Yo quería una Fanta de 55 pesetas. No exagero: quería esa Fanta más que a los Reyes Magos, más que a los domingos con churros, más que a los cromos de jugadores de la NBA, que me hacían soñar con mundos donde todo era posible y donde las Fantas se compraban sin mirar el monedero. La botella de vidrio pesaba como si llevara dentro magia líquida y un poquito de inocencia infantil.
—¡Mamá, mamá! —grité desde mi habitación—. ¡Que ha llegado la Fanta!
El Renault 4 apareció por la calle como un dragón oxidado que venía de otro planeta. Chirriaba, estornudaba y rugía, y su claxon era como un trueno que anunciaba maravillas que yo todavía no entendía. Cada viernes lo veía llegar, y sentía que mi corazón se hacía más grande, que mis piernas no podían esperar a bajar corriendo, y que todo lo aburrido de la semana desaparecía de golpe.
Mi madre desplegó su superpoder: mirar el monedero con precisión militar. Sus ojos iban de una moneda a otra, calculando, decidiendo. Y la Fanta… no estaba en la lista de lo necesario. Y yo me quedé allí, pegado al cristal, viendo cómo otros niños agarraban su tesoro líquido mientras yo tenía que esperar.
Bajábamos a la calle. Mi madre compraba pan, leche, patatas, verdura… y yo caminaba con las manos vacías, aunque a veces me daba un caramelo el señor del cuatro latas. Pero nada sabía a Fanta de naranja, a burbujas de alegría que solo existían si uno podía tenerla.
Pasaron los años. Ahora puedo elegir entre Fanta de naranja, de cereza, de tutti frutti… pero todavía recuerdo aquella de 55 pesetas que no pude tener. Porque no era solo una bebida: era el tiempo detenido, la pequeña tragedia de un niño, la emoción contenida, la certeza de que algo maravilloso pasaba justo por ahí, por mi barrio, mientras yo solo podía mirar.
La precariedad infantil enseña paciencia, deseo y creatividad para sobrevivir. Esa Fanta me enseñó que la felicidad se mide en momentos diminutos, que lo que parece imposible a veces se puede alcanzar, y que a veces uno necesita años para saborear lo que de niño no podía más que imaginar.
Hoy, cuando descorcho una Fanta cualquiera, sonrío solo. Sí, descorchar, no me he equivocado de verbo.
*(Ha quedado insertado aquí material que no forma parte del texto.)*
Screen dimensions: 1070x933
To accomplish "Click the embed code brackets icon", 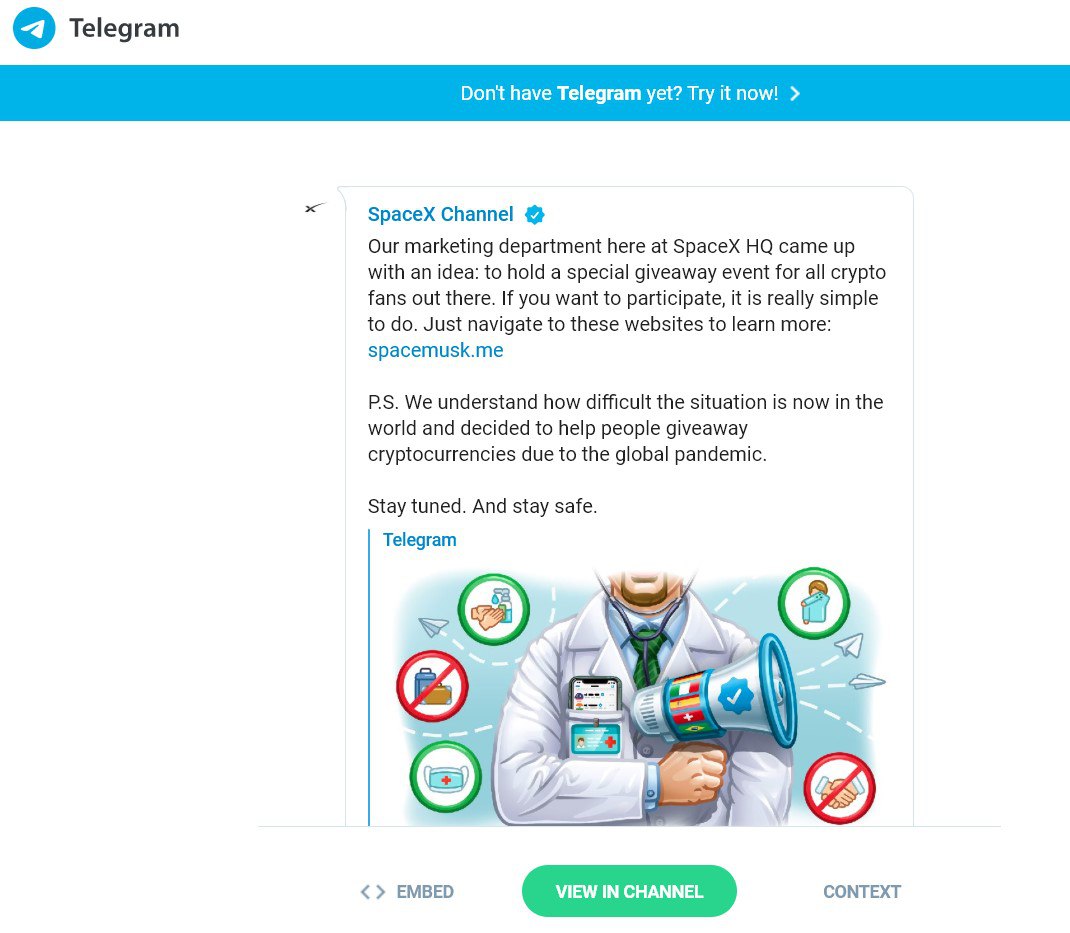I will [373, 892].
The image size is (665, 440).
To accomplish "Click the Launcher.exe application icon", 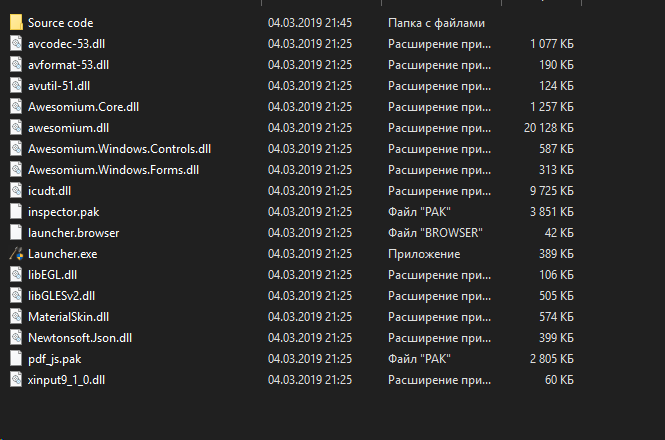I will [x=16, y=254].
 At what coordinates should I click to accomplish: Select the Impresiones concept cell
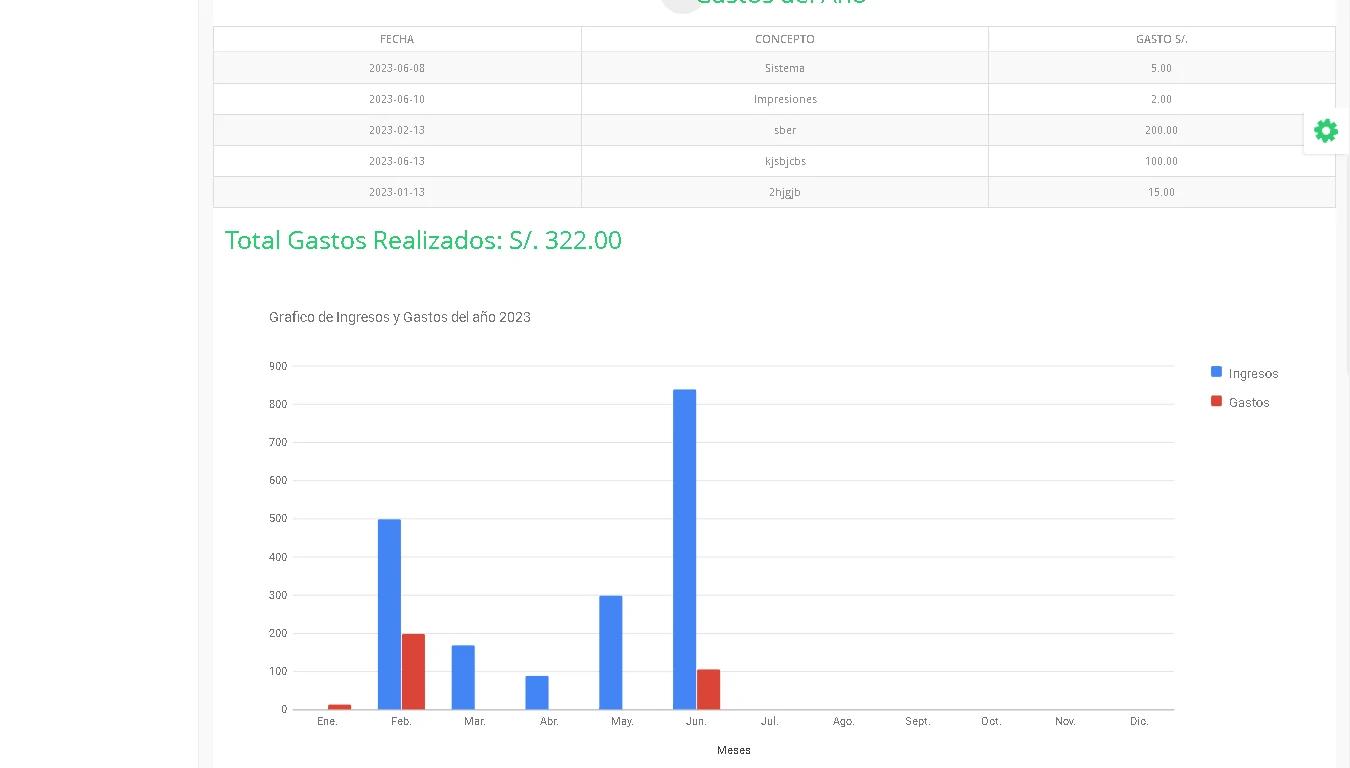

Pienso en la Renault 4 que chirriaba como un ejército de gatos, en el claxon que parecía anunciar la creación del mundo, y en mi yo chiquito, con los ojos enormes, azules y llenos de sorpresa, que solo quería una bebida que era un lujo. Y sé que, aunque fueran solo 55 pesetas, aquella botella me enseñó más que cualquier lección de economía doméstica: me enseñó a soñar, a recordar, y sobre todo, a ser feliz con lo que antes solo podía imaginar.